- [Goal of the exercise] Please print exactly the lines running from the one that contains "The image size is (706, 1568)." to the end of the data, with both lines included.

- [Extracted data]

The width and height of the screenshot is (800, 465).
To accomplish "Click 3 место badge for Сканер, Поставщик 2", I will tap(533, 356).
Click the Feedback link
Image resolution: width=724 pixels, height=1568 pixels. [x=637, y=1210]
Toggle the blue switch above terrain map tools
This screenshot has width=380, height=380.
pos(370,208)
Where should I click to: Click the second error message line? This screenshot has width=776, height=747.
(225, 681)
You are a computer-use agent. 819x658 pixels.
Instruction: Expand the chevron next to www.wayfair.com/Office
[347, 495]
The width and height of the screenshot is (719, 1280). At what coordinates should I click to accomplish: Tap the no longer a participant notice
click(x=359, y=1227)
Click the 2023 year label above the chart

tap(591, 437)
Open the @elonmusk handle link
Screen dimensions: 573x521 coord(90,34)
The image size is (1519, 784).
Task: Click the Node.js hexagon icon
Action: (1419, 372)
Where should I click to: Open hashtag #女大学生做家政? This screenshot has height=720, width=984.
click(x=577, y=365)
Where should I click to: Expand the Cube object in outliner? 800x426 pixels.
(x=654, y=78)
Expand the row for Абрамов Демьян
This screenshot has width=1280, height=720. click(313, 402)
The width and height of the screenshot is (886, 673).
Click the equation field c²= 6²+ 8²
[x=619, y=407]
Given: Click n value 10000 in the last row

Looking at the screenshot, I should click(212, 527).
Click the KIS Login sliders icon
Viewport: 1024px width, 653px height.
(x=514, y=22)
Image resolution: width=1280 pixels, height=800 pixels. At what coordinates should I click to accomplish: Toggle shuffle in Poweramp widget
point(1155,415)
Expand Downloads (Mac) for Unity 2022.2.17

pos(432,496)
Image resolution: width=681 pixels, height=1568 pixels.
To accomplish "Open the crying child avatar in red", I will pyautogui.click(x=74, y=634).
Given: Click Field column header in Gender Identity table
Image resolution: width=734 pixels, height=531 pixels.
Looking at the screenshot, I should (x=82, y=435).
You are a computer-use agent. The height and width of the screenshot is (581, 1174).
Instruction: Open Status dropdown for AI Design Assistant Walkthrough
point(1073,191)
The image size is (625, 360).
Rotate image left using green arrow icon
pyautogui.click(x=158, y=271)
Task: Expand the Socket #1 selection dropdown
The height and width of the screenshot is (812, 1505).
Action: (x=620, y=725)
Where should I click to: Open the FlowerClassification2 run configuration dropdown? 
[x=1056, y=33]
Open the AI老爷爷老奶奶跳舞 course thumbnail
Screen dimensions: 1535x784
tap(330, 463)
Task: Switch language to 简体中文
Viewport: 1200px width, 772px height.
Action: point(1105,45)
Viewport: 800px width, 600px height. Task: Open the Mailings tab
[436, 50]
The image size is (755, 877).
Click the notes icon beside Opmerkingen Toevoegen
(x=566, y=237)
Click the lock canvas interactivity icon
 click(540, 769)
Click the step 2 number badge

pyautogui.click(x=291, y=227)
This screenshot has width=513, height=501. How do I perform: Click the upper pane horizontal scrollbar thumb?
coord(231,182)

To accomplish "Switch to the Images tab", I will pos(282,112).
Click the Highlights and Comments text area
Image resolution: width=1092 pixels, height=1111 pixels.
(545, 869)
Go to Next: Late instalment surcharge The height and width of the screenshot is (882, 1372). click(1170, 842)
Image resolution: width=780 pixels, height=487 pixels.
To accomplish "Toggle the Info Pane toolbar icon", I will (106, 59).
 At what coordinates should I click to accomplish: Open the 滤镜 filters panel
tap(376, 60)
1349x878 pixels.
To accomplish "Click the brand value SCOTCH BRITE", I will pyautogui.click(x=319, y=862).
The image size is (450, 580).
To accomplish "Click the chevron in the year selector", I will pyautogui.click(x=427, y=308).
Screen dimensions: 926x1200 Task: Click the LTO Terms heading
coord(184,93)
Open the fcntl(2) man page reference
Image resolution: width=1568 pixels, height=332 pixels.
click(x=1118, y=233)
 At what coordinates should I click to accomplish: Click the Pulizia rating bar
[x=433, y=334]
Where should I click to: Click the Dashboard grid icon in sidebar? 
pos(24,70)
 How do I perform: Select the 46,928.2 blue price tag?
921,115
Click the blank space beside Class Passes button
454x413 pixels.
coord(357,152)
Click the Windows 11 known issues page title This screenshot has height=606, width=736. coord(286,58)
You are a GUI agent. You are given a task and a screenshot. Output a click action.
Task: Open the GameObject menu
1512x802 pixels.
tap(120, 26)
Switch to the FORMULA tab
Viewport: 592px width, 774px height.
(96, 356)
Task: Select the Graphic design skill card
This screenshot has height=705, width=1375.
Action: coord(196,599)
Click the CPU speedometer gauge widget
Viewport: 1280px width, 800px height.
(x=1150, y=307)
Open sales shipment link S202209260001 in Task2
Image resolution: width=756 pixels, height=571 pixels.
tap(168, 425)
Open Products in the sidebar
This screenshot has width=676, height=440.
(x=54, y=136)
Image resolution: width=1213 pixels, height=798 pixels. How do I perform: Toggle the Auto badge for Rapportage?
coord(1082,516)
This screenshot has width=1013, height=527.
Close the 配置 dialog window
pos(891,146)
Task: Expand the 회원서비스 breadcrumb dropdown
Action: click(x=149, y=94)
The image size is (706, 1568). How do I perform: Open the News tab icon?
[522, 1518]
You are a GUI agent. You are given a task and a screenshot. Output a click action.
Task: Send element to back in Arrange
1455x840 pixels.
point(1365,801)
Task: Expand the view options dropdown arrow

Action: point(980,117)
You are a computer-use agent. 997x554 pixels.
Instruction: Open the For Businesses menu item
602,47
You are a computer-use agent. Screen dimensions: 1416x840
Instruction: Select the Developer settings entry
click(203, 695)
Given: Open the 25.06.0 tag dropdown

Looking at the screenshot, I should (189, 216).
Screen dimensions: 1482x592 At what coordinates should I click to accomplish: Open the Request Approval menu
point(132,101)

- [Answer for this exercise]
The image size is (706, 1568). How do I perform: Open the News tab icon?
[522, 1518]
You are a GUI agent. You are given a task and a screenshot. Output a click action.
Task: Send element to back in Arrange
1455x840 pixels.
point(1365,801)
Task: Expand the view options dropdown arrow

Action: point(980,117)
You are a computer-use agent. 997x554 pixels.
Instruction: Open the For Businesses menu item
602,47
You are a computer-use agent. Screen dimensions: 1416x840
Instruction: Select the Developer settings entry
click(203, 695)
Given: Open the 25.06.0 tag dropdown

Looking at the screenshot, I should (189, 216).
Screen dimensions: 1482x592 At what coordinates should I click to accomplish: Open the Request Approval menu
point(132,101)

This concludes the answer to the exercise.